Faulkner was also a brilliant literary technician, making frequent use of convoluted time
sequences and of the stream of consciousness technique. He was awarded the 1949 Nobel
Prize in Literature. His best-known novels are The Sound and the Fury (1929), As I Lay
Dying (1930), Sanctuary (1931), Light in August (1932), Absalom, Absalom! (1936), The
Unvanquished (1938), The Hamlet (1940), Intruder in the Dust (1948), Requiem for a
Nun (1951), A Fable (1954; Pulitzer Prize), The Town (1957), The Mansion (1959), and
The Reivers (1962; Pulitzer Prize).
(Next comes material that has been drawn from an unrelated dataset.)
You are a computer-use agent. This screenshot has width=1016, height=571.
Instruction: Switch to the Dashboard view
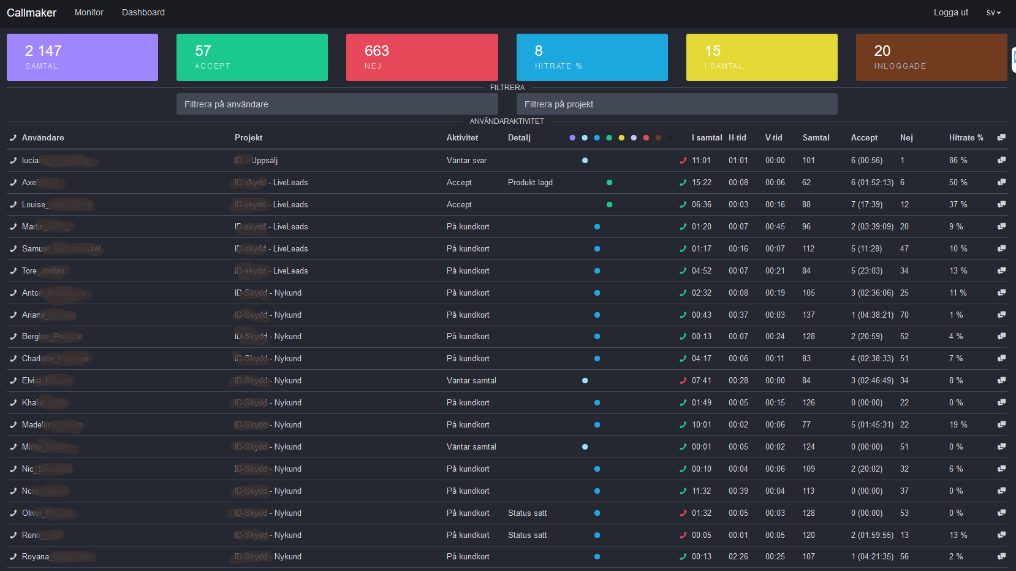point(143,12)
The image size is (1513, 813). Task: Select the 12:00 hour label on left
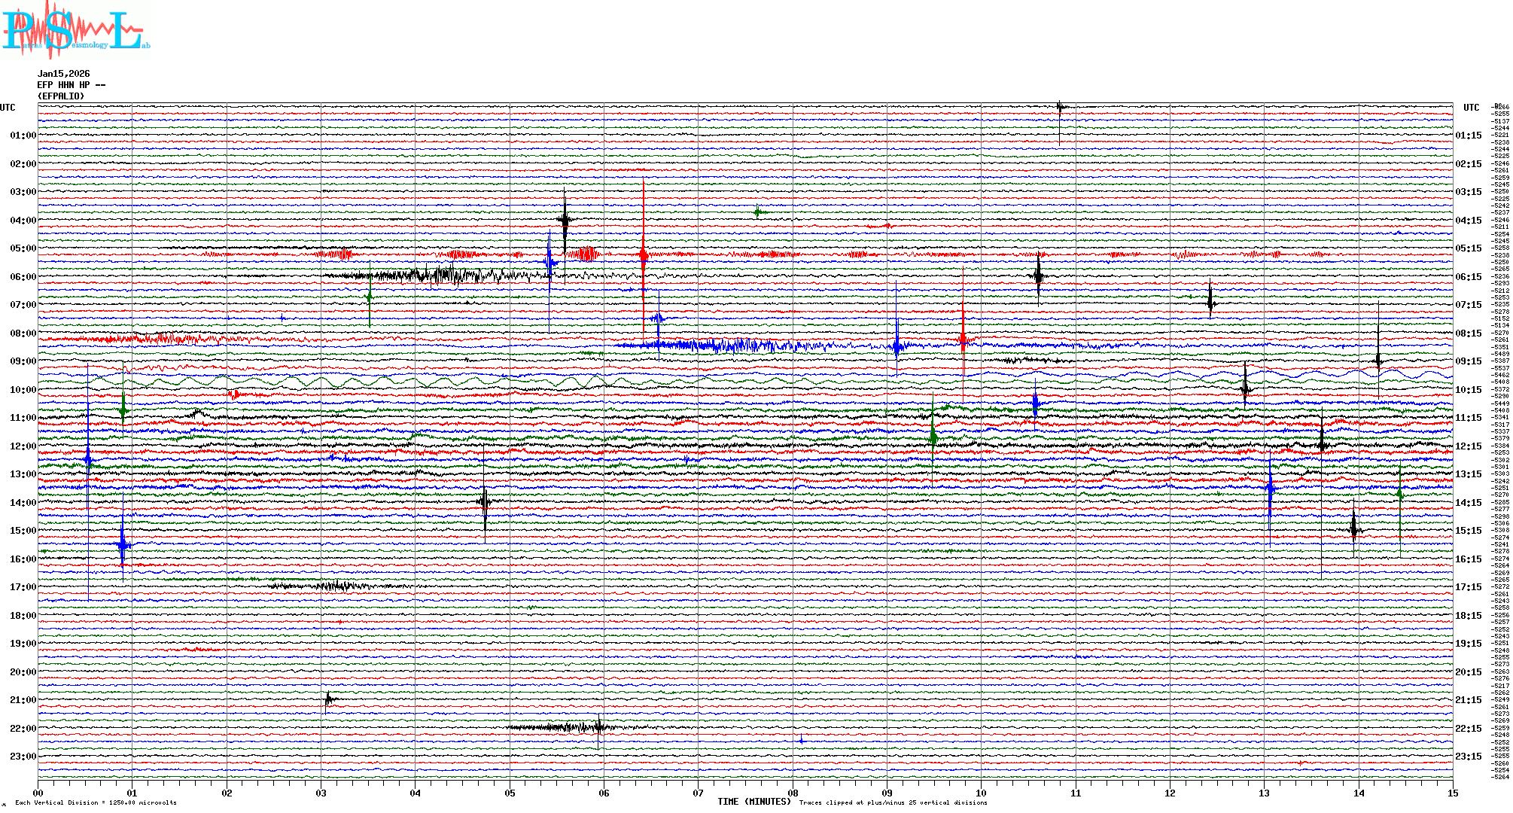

In addition to novels Faulkner published several
volumes of short stories including These 13 (1931), Go Down, Moses (1942), Knights
Gambit (1949), and Big Woods (1955); and collections of essays and poems.
See the reminiscences of his brother, John (1963); biographies by H. H. Waggoner (1959)
and J. Blotner (2 vol., 1974, repr. 1984); studies by R. P. Adams (1968), L. G. Leary
(1973), and J. W. Reed, Jr. (1973); F. J. Hoffman and O. W. Vickery, ed., William
Faulkner: Three Decades of Criticism (1960).